What’s Next? 2026 and Beyond
By the end of 2026, the IMF predicts 37 countries will move from pilot to full launch. The big milestones:- Europe’s digital euro will finalize its holding limits in December 2025. That’ll tell us if they’re serious about adoption or just playing it safe.
- Brazil’s DREX will go live in Q2 2025. If it works, other Latin American nations will follow.
- mBridge will expand from 4 to 12 countries. This could become the backbone of global trade.
- The U.S. will either abandon CBDCs-or quietly restart development after the 2026 election.
Is CBDC the Future-or a Mistake?
Agustin Carstens of the BIS says CBDCs are “reshaping how nations think about money.” That’s true. But Kenneth Rogoff from Harvard warns they could destabilize banks during crises. He’s right, too. The answer isn’t yes or no. It’s about balance. CBDCs can make payments faster, reduce fraud, and include the unbanked. But they can also enable mass surveillance and centralize too much power. The winners won’t be the countries with the most advanced tech. They’ll be the ones who get the trust right.Which countries have fully launched a CBDC?
As of December 2025, only four countries have fully launched operational CBDCs: the Bahamas (Sand Dollar), Nigeria (eNaira), Jamaica (JAM-DEX), and Zimbabwe (ZiG). All others are still in pilot or development phases. China’s e-CNY is the most advanced but remains a pilot, not a nationwide replacement for cash.
Why is China’s e-CNY so far ahead of other countries?
China’s e-CNY leads because of centralized control, massive public investment, and deep integration with existing digital payment platforms like WeChat Pay and Alipay. The government mandated adoption in public services, subsidized usage, and tested it in 26 cities with over 2.25 billion wallets created. Unlike Western countries, China prioritized speed and control over privacy, which accelerated adoption.
Are CBDCs the same as cryptocurrencies like Bitcoin?
No. CBDCs are digital versions of national currencies, issued and controlled by central banks. Bitcoin and other cryptocurrencies are decentralized, not backed by any government, and their value fluctuates. CBDCs are legal tender, just like paper money-but in digital form. They’re designed for stability, not speculation.
What’s the biggest risk of CBDCs?
The biggest risk is financial instability. If people lose trust in commercial banks during a crisis, they might move all their money into CBDCs. That could drain banks of deposits, making it harder for them to lend money to businesses and homeowners. Central banks are trying to prevent this by limiting how much CBDC individuals can hold-like capping digital wallets at €3,000 in Europe.

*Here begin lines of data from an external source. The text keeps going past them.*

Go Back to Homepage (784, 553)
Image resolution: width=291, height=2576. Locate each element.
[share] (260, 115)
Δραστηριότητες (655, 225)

Why is the U.S. holding back on CBDCs?
The U.S. has the technical capability but is politically divided. President Biden supported research, but President Trump’s 2025 executive order banned any government action to create or promote a CBDC. This freeze has stalled progress. The Federal Reserve has built advanced prototypes, but without political backing, they can’t move forward. Public opinion is also split, with privacy concerns dominating the debate.
Will CBDCs replace cash?
Most central banks say no. The European Central Bank, Bank of Japan, and others insist CBDCs must complement cash, not replace it. But in practice, cash use is falling everywhere. If CBDCs become the default digital payment method, cash could fade out slowly-especially among younger generations. The real question isn’t whether CBDCs will replace cash, but whether society will accept a world with no physical money at all.